For Nigerian entrepreneur Dr. Joseph Adelegan, a civil engineer by training, human and animal waste was not waste but an opportunity that should not be wasted. A nearby slaughterhouse had been disposing daily the waste of 1,000 slaughtered cows directly into a local river. Joseph designed a bioreactor that digests the waste into biogas that generates electricity and is used for cooking fuel. Local women’s organizations sell the fuel at affordable prices for urban poor. The solid waste left over is a cheap and effective fertilizer. His models, named “Cows to Kilowatts” and “Power to the Poor,” also reduce emission of methane gas, a potent greenhouse gas. His initiative has also improved the quality of the water that the local community uses for cleaning and bathing.

Adelegan’s successful business model not only tackles the technological aspects of this problem, but – even more powerfully – it has mobilized the community. It has even stirred the Nigerian government, which used to block such initiatives, into action. In 2008, his model was accepted into national policy and will be replicated within other slaughterhouses in Nigeria. Meanwhile, Dr. Adelegan, has also been featured on CNN, awarded prizes from the World Economic Forum and covered recently in Fortune magazine. He is now working with other social entrepreneurs to extend the approach to other African countries.

Trevor Mulaudzi, a South African entrepreneur, applies many of these same principles in his business, The Clean Shop. A clean toilet is good business for The Clean Shop. It offers schools and large organizations sanitation services, such as cleaning toilets and repairing plumbing in schools, teaching students hygiene lessons.

A mining geologist by training, Mulaudzi recalled how he set out on this career path the very day he found children skipping class and defecating in the open because their school’s toilet was piled with feces. Now, The Clean Shop employees three hundred people who move in and clean up unusable toilet facilities. They turn them into attractive and dignified places, sometimes with no initial payment or contract.

Mulaudzi approaches the sanitation problem from the perspective of an educator rather than a cleaning contractor. He has used such motivational techniques as requiring that each student bring his or her own roll of toilet paper as the “admission ticket” to the shiny new restroom. In doing so, he builds a sense of pride, dignity and responsibility. It usually evolves into toilet-user demand for clean toilets, which ripples up to change administrative and even government policy. Students in one location even held a protest when Mulaudzi’s contract was not renewed; it prompted the administration to reverse their decision.
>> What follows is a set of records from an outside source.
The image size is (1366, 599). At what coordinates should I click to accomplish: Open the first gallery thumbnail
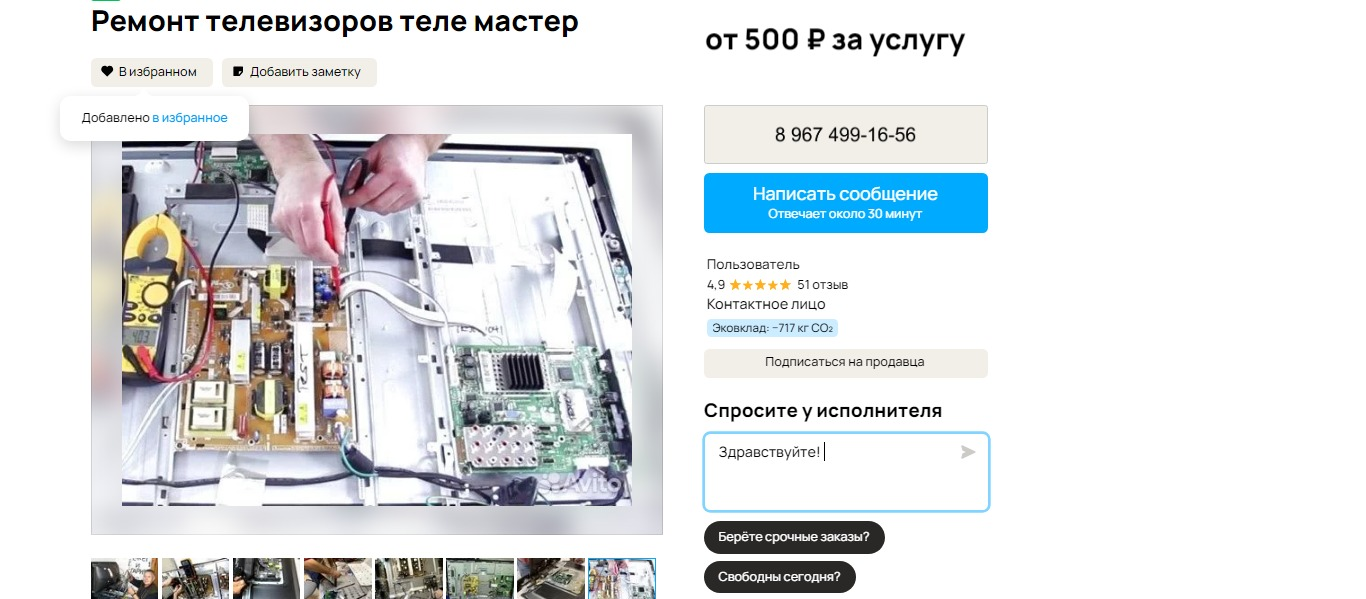click(124, 579)

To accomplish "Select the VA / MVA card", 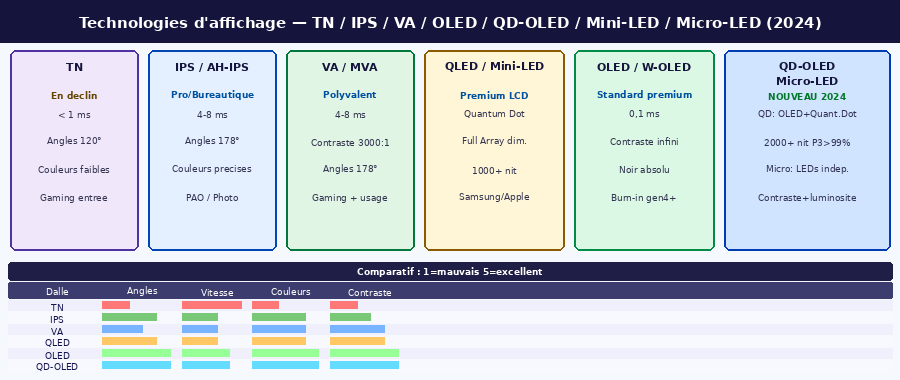I will (x=350, y=150).
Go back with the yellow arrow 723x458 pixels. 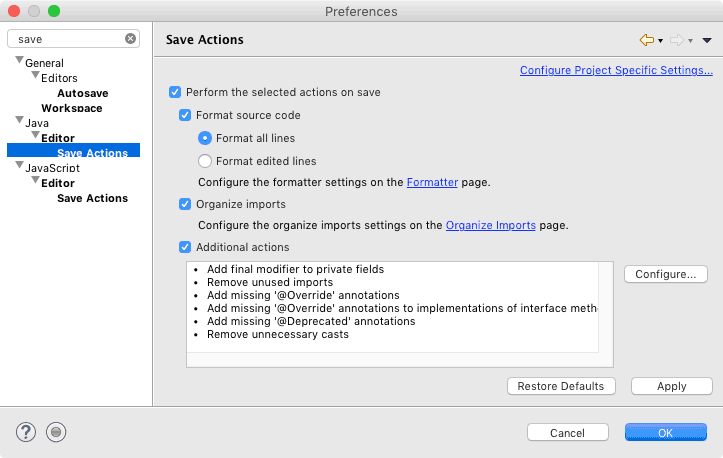pyautogui.click(x=647, y=40)
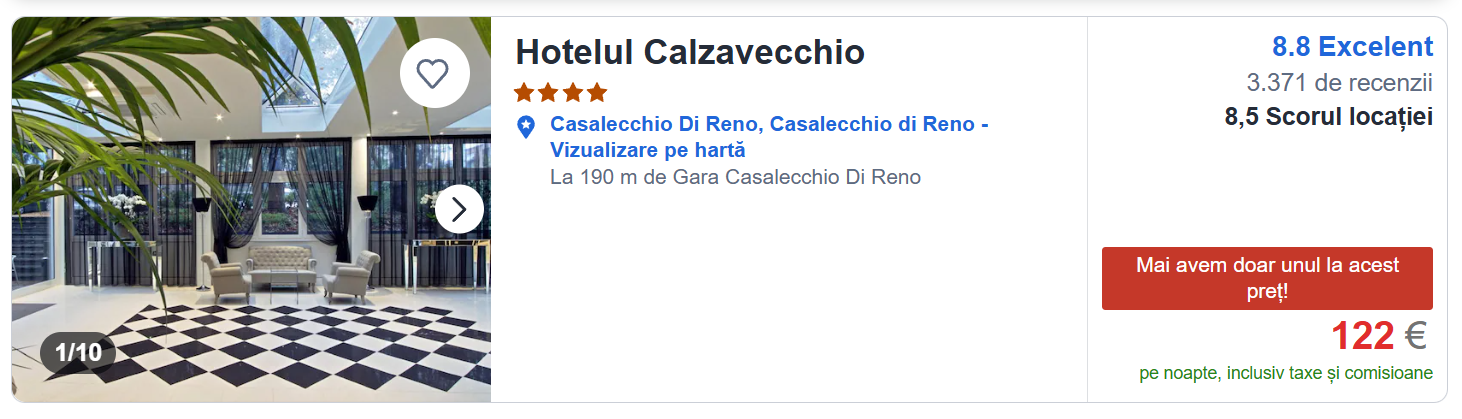This screenshot has height=419, width=1462.
Task: Click the 8,5 Scorul locației label
Action: 1328,117
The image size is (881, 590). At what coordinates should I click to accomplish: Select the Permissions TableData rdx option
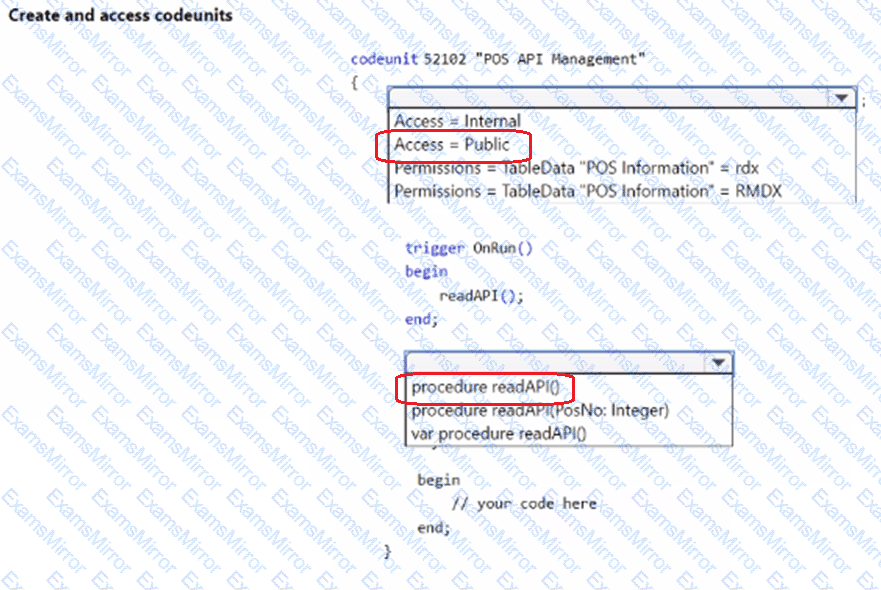(x=576, y=168)
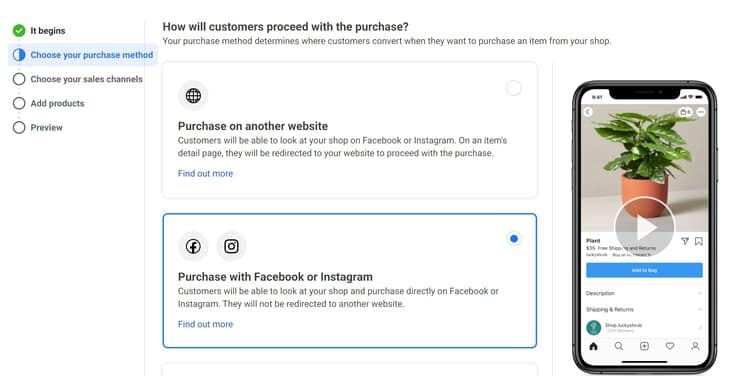This screenshot has height=376, width=750.
Task: Tap the heart icon in phone preview
Action: coord(670,346)
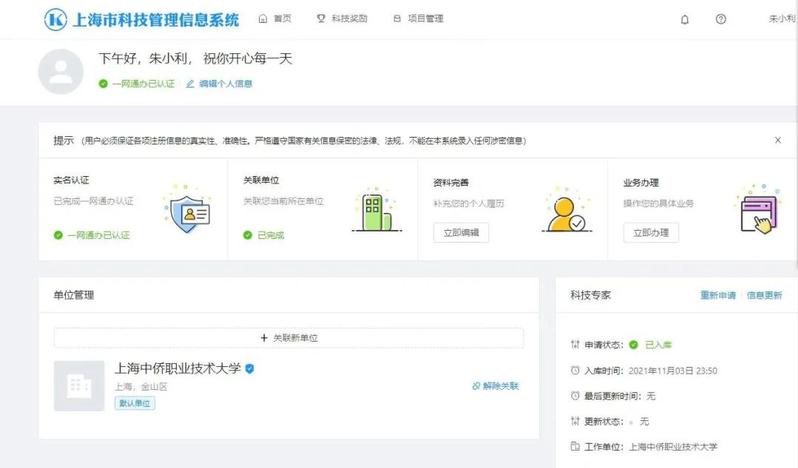Close the 提示 notice panel
This screenshot has width=798, height=468.
pos(777,140)
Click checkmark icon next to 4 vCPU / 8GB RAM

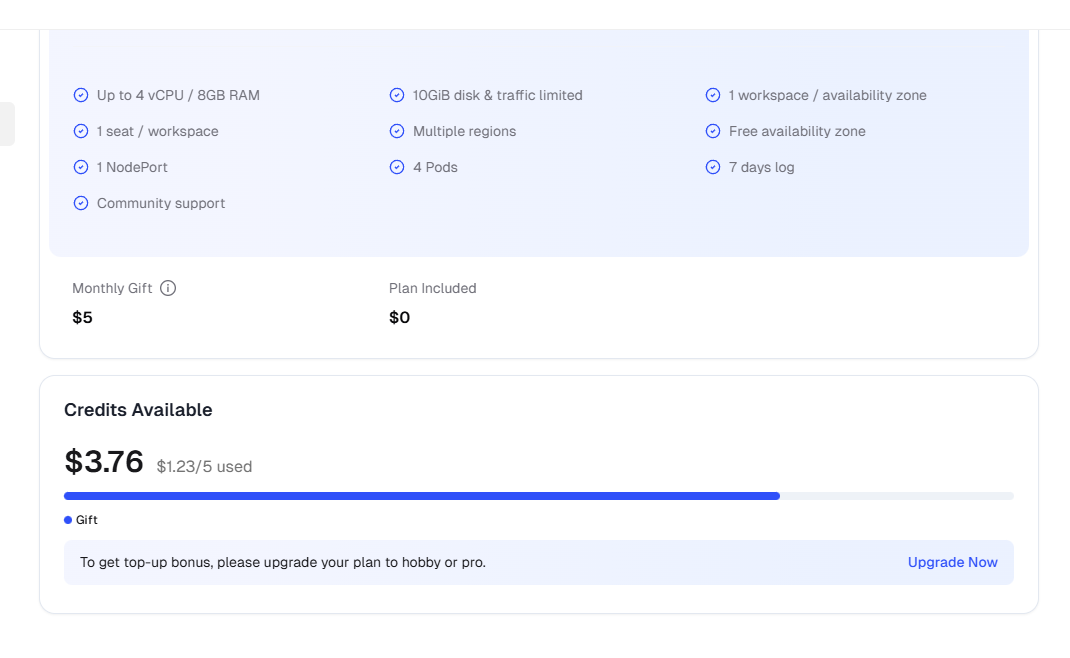click(x=81, y=95)
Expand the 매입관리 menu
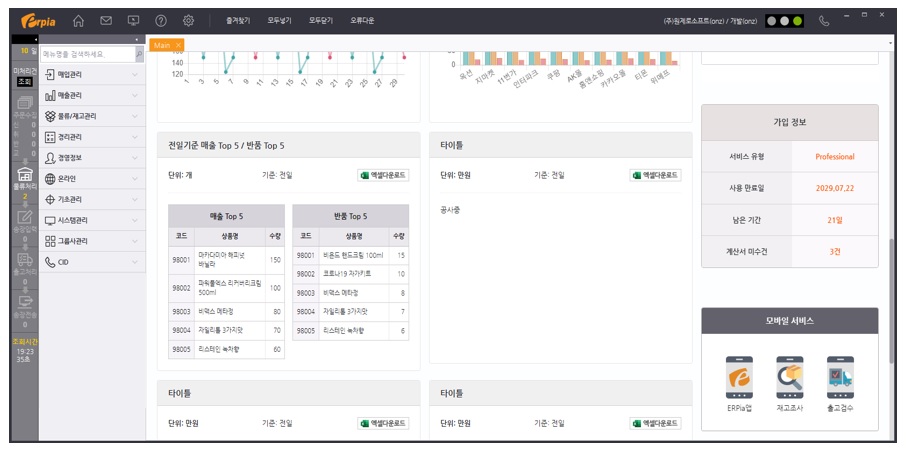 point(92,74)
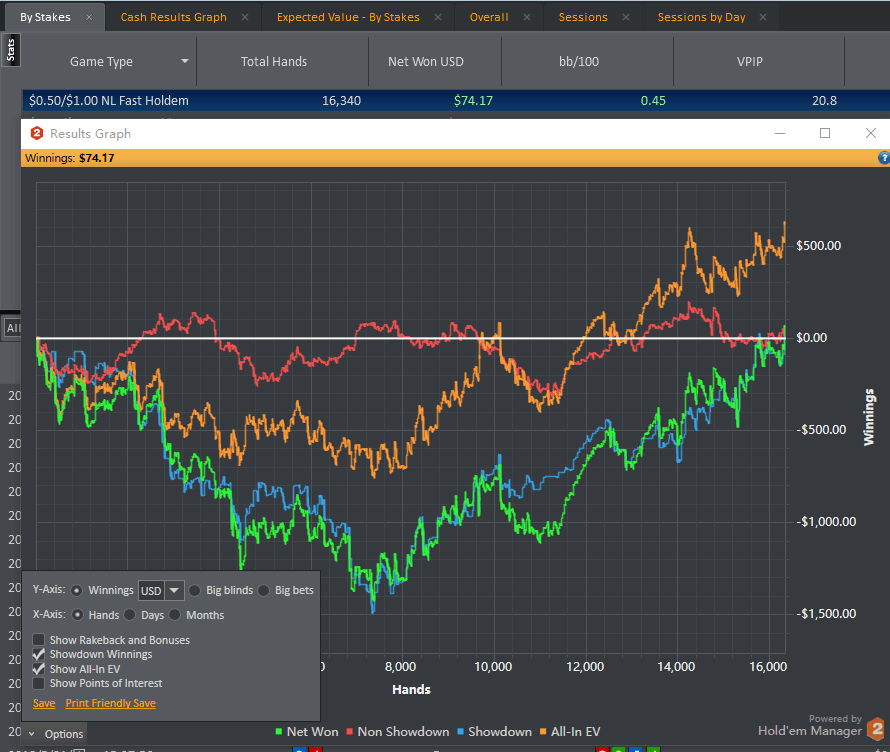This screenshot has width=890, height=752.
Task: Open the Expected Value - By Stakes tab
Action: pyautogui.click(x=347, y=17)
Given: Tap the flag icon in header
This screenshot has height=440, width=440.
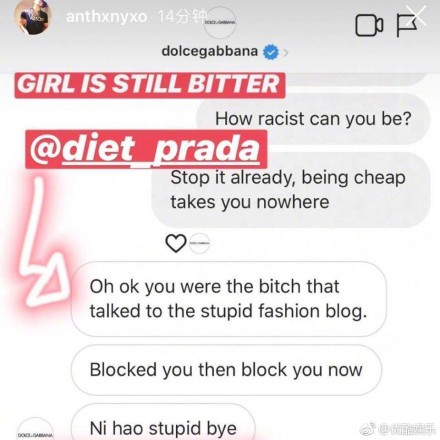Looking at the screenshot, I should 406,26.
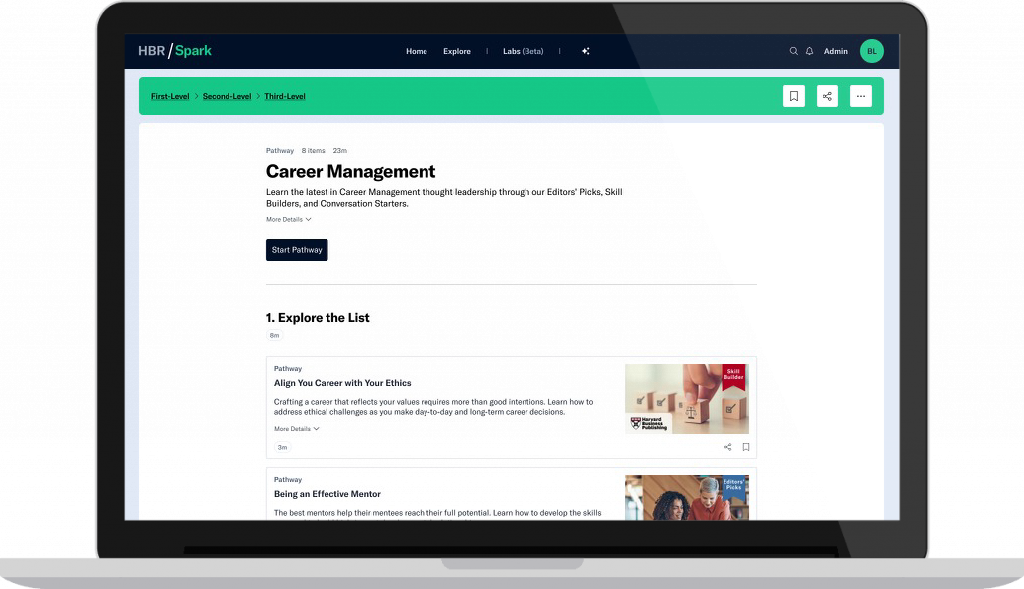Click the sparkle AI icon in navbar

[585, 51]
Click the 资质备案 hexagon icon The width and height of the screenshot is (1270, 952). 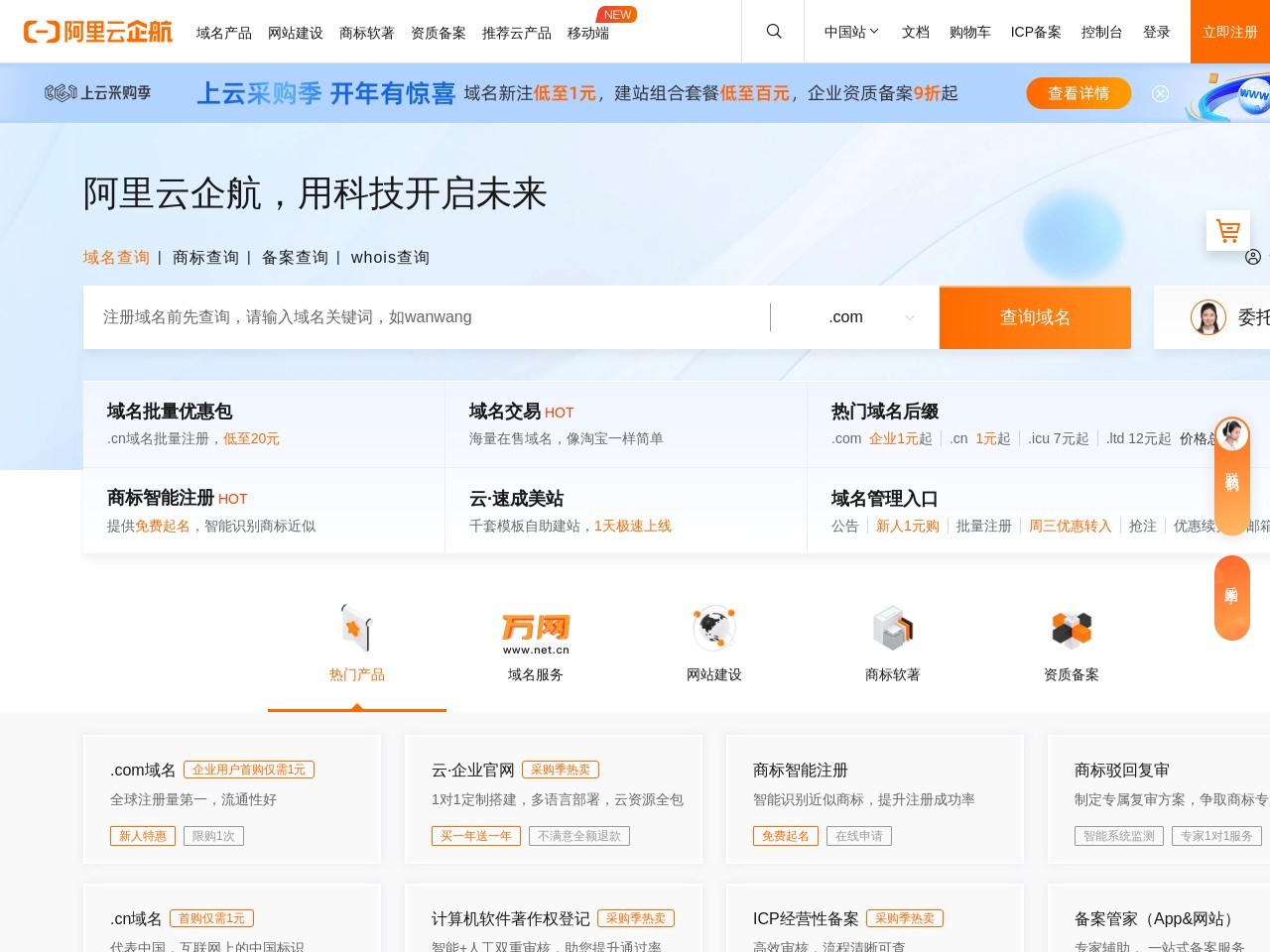(1071, 627)
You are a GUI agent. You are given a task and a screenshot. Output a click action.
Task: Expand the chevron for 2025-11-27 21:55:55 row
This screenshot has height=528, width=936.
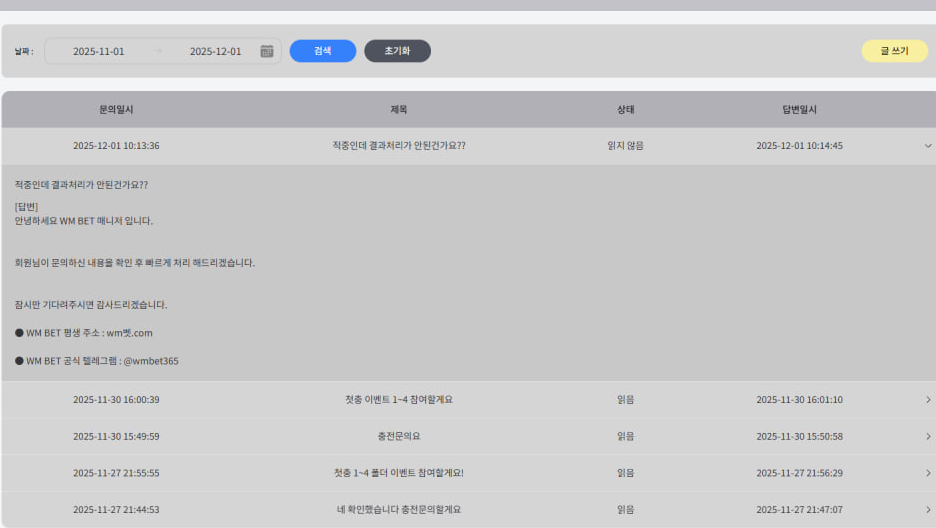point(928,473)
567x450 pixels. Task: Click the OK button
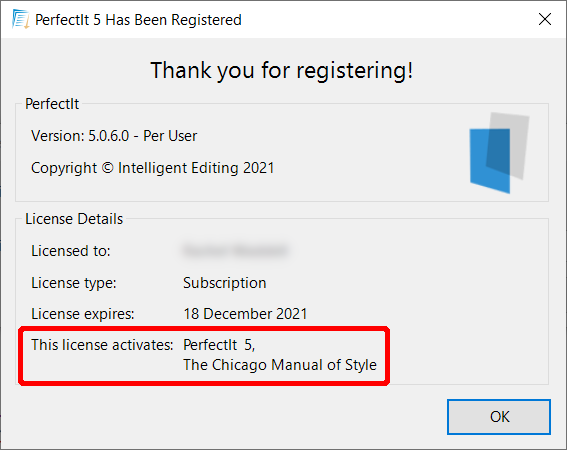[499, 417]
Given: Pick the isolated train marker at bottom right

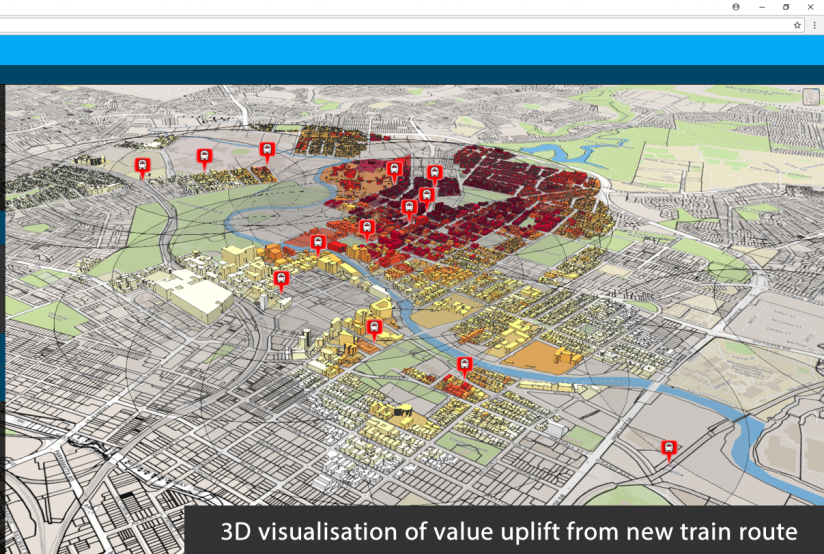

Trevor Mulaudzi is a finalist in the Ashoka Changemaker’s recent global competition for innovative solutions to water and sanitation problems. In addition, Trevor has recently been hosted by the government of Malaysia to discuss transferring the lessons of this model.

These three leading entrepreneurs have been working with other entrepreneurs in Africa to establish a new vision of water and waste management where clean water and facilities inspire public pride which translates to political influence, and where waste management and sanitation deliver public health and environmental benefits through an economically profitable business model.

“It can’t be business as usual-real impact needs a new approach that integrates together different approaches to resolving the water and sanitation crisis,” concludes Joseph Adelegan.